All seven characters behave differently yet are not fully revealed in their personalities. It's the perfect amount for what the movie wants to achieve. We can be familiar with them just enough to care for them but not enough for us to predict them. It's one of the most difficult things to learn for a storyteller but magnificent when executed as perfectly as it is here.
The fun part about Alien is that the title character is rarely seen on screen. In most cases, it would make for a very boring thriller. But here the tension is allowed to build to its maximum level. The "less is more" philosophy is followed unconditionally in this film. This idea can be supported by the quiet subtle music score by Jerry Goldsmith. Most of the time it sounds like the same motif played on repeat. Maybe it is. It blends in so well that it's often unnoticeable. After spending as much time as these characters do in space, everything can appear to be the same.
Alien's most memorable scenes are delightfully over the top. It's not wrong to laugh while feeling scared at the same time. It's incredible how effective these shock scenes still are after existing for over thirty years.

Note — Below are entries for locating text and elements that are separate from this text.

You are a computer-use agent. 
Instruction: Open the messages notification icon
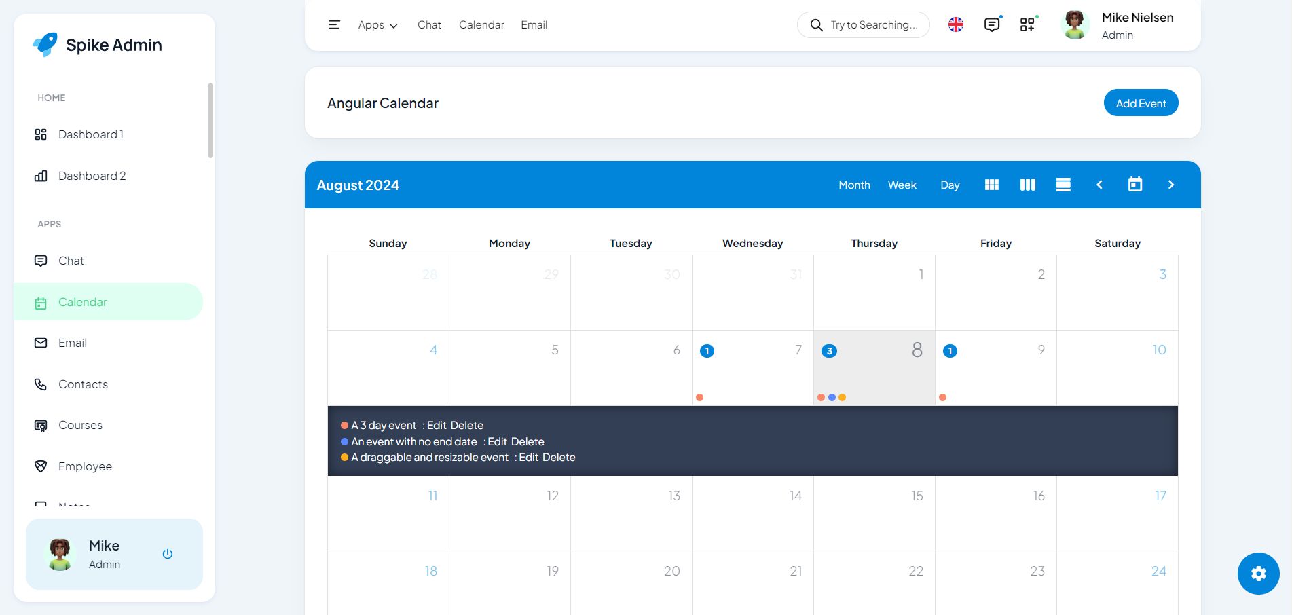991,25
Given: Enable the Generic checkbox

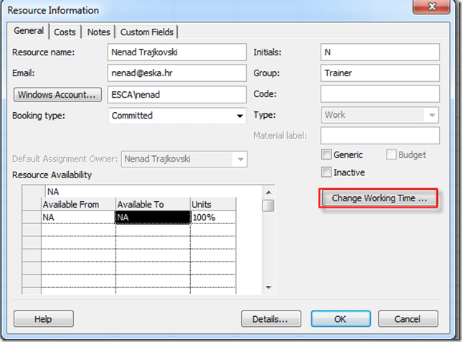Looking at the screenshot, I should [327, 154].
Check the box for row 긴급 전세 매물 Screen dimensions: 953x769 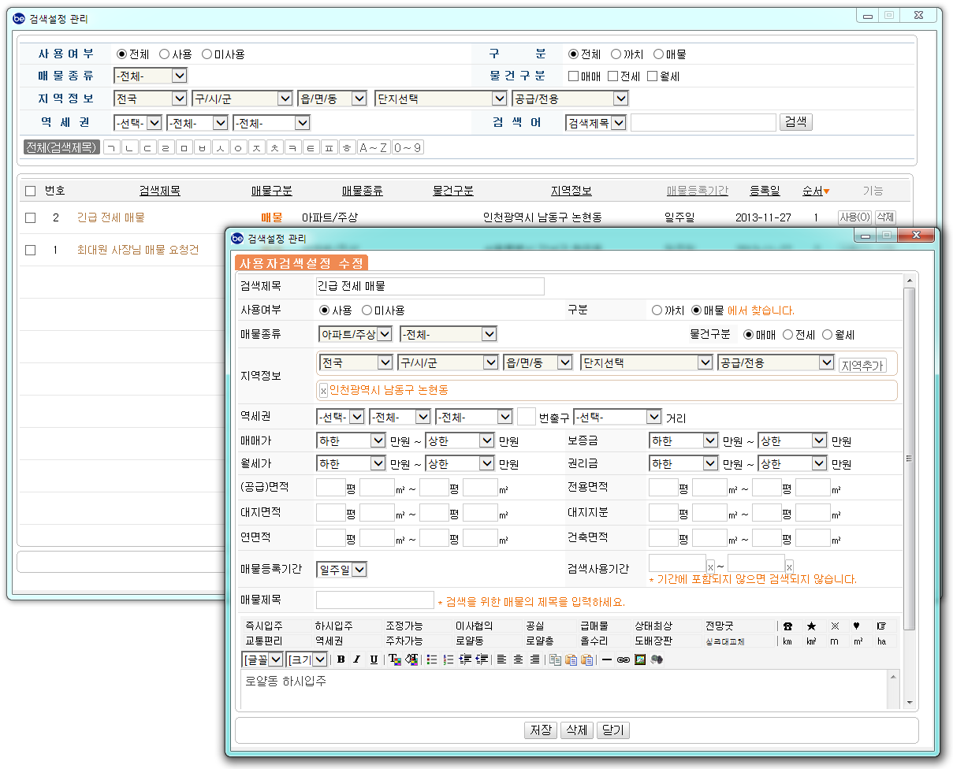(31, 218)
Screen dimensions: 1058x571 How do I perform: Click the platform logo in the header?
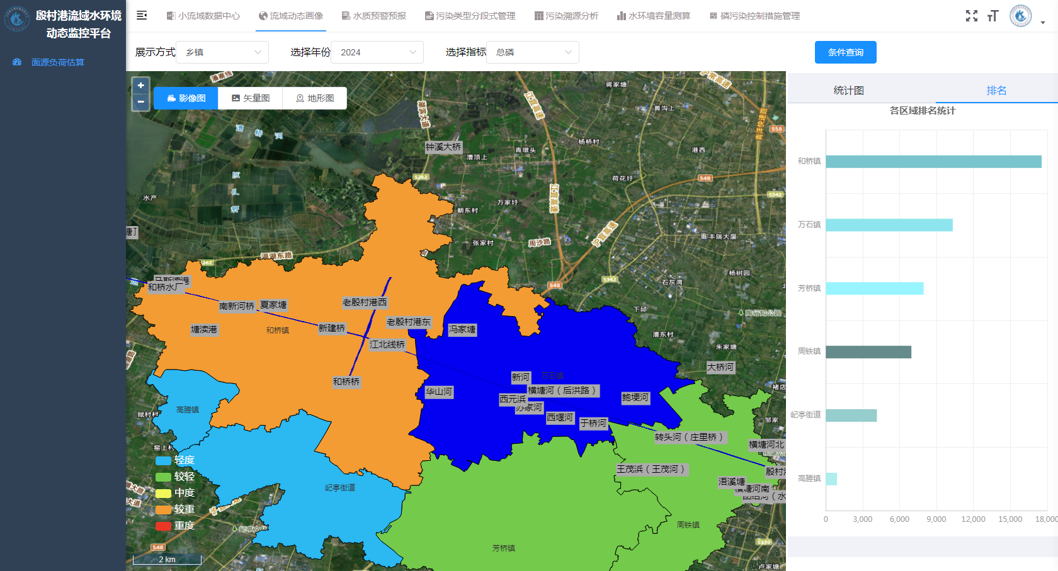point(17,19)
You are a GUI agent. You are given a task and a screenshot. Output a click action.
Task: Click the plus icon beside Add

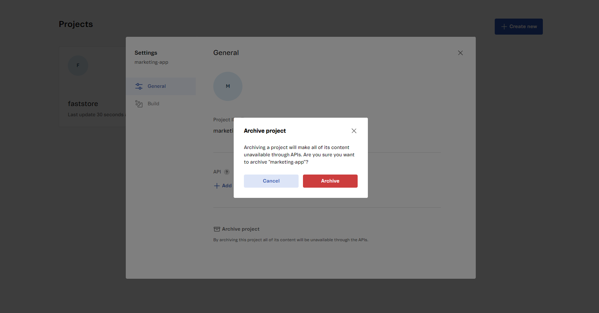(217, 186)
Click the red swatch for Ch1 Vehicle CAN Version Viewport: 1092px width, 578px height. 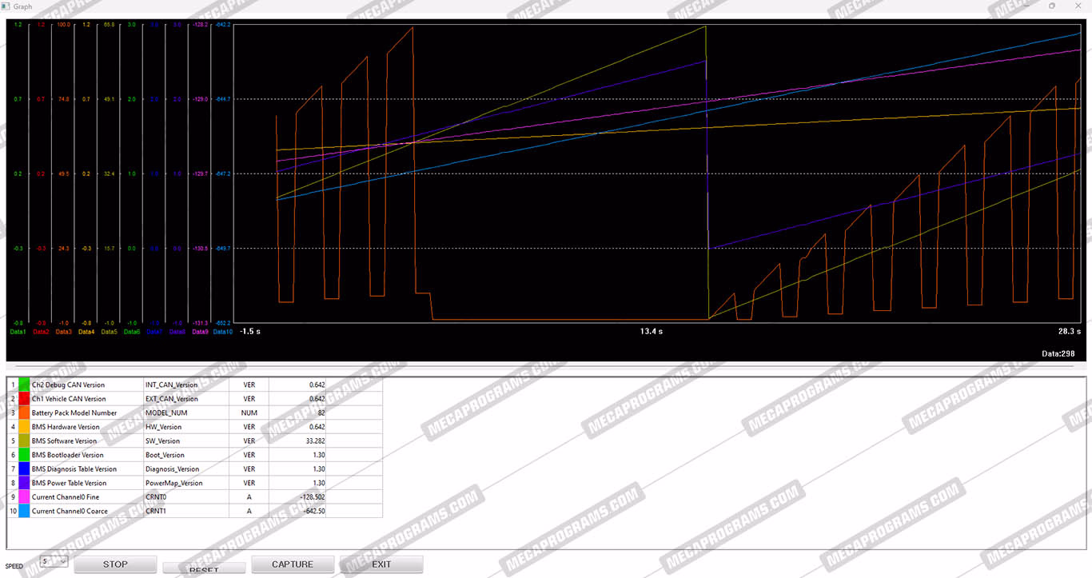pos(24,399)
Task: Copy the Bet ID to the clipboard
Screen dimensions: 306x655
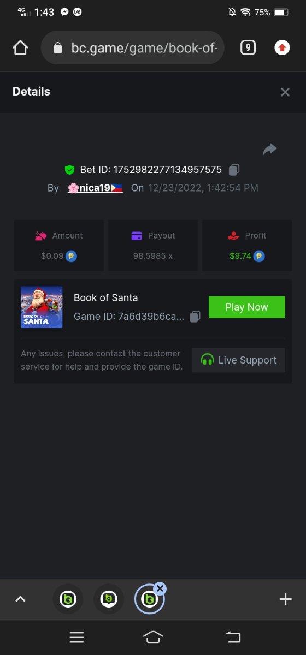Action: tap(234, 170)
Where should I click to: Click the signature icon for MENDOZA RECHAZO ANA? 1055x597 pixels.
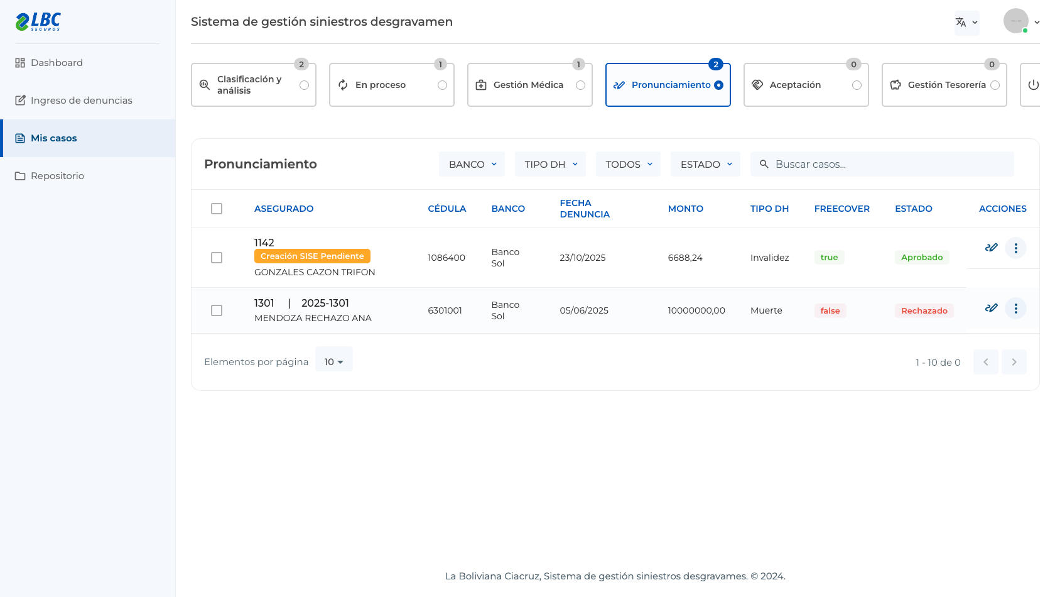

On the other hand, there are some moments that didn't sit well with me. The acting is a bit stiff at times. Some plot twists are too B-movie for the film's quality. And whose bright idea was it to bring a cat onboard the ship? Was its presence really necessary for anything? I think the poor animal would have much preferred to stay in its litter box back home on Earth than get frantically carried around by an astronaut in peril.
I would also like to know how and why they convinced Sigourney Weaver to strip down to her underwear for no apparent reason near the end of the movie. Did Ridley Scott have to follow some sort of studio quota that demanded at least one half naked woman in their horror movie? I cannot fathom any other reason for its random placement.
Fortunately, all the things that need to make sense do so convincingly. Not bad for a movie about an alien living inside a human being. If there is any hope for a future classic alien film to rise above the others, it needs to follow this movie's guidelines. Stay plausible within your own universe and don't be afraid to have a little fun.